Ниже шел собственно комментарий – очень эмоциональный, очень патриотичный и совершенно ненужный. К чему? Все и так ясно.
– Их расстреляют, – сказал Грач, откладывая газету. – Непременно.
– Что, всех? – спросил Карвасаров.
– Полагаю, что всех.
– Ну и глупо!
Грач видел, что полковник Карвасаров пребывает в желчно-раздраженном состоянии духа. Такое настроение случалось у него и прежде; имело оно под собой две причины: либо у полковника расшалилась печень, либо случился у него неприятный разговор с директором департамента. Не исключено – то и другое вместе.
Весьма неудачно.
Грач прибыл с докладом по делу «Метрополя», которое, как известно, пребывает на особом контроле у генерала Хорвата.
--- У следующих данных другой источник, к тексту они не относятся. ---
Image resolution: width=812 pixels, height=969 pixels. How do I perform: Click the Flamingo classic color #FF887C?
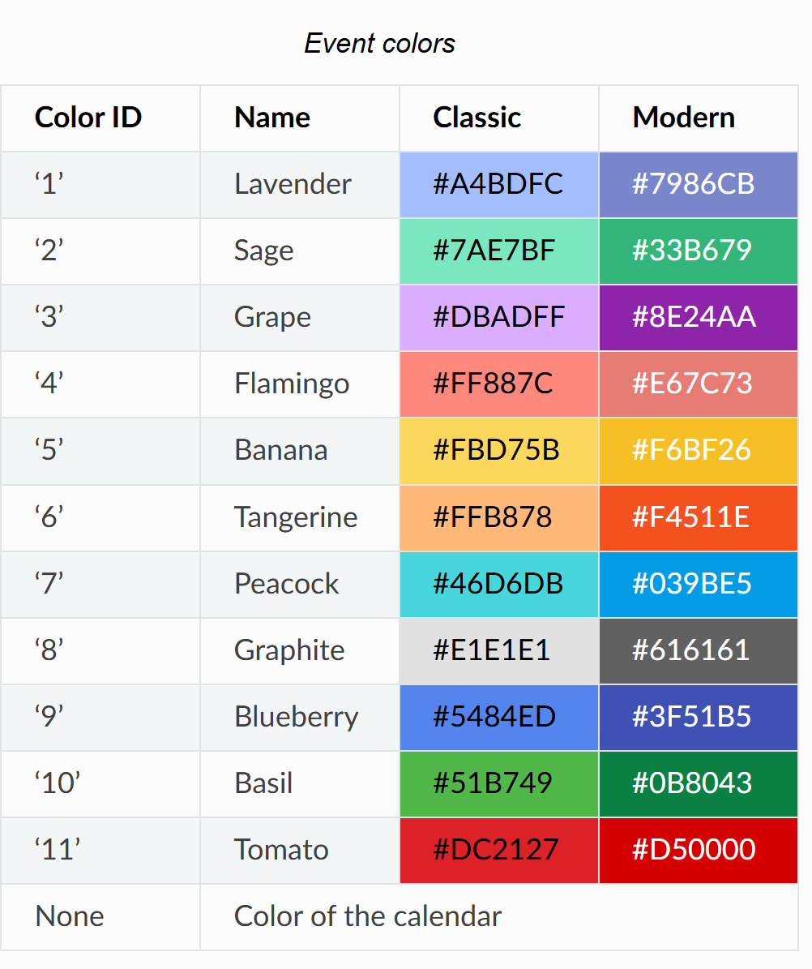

Рапортовать об успехах не имелось возможности: господин Вердарский убит (да еще с потрясающею жестокостью), подозреваемых нет. Тех господ, что из обреченного «Метрополя» перед самым пожаром прямехонько к мадам Дорис нацелились, тоже не удалось разыскать. Да и в самом веселом доме два трупа (барышня и официант). И опять-таки нету подозреваемых. Правда, наличествует все ж некоторая удача: опийная курьерша, которая, должно, обладает касательством к кавалерийскому офицеру (из упомянутой выше компании), поймана. Но и тут все еще зыбко.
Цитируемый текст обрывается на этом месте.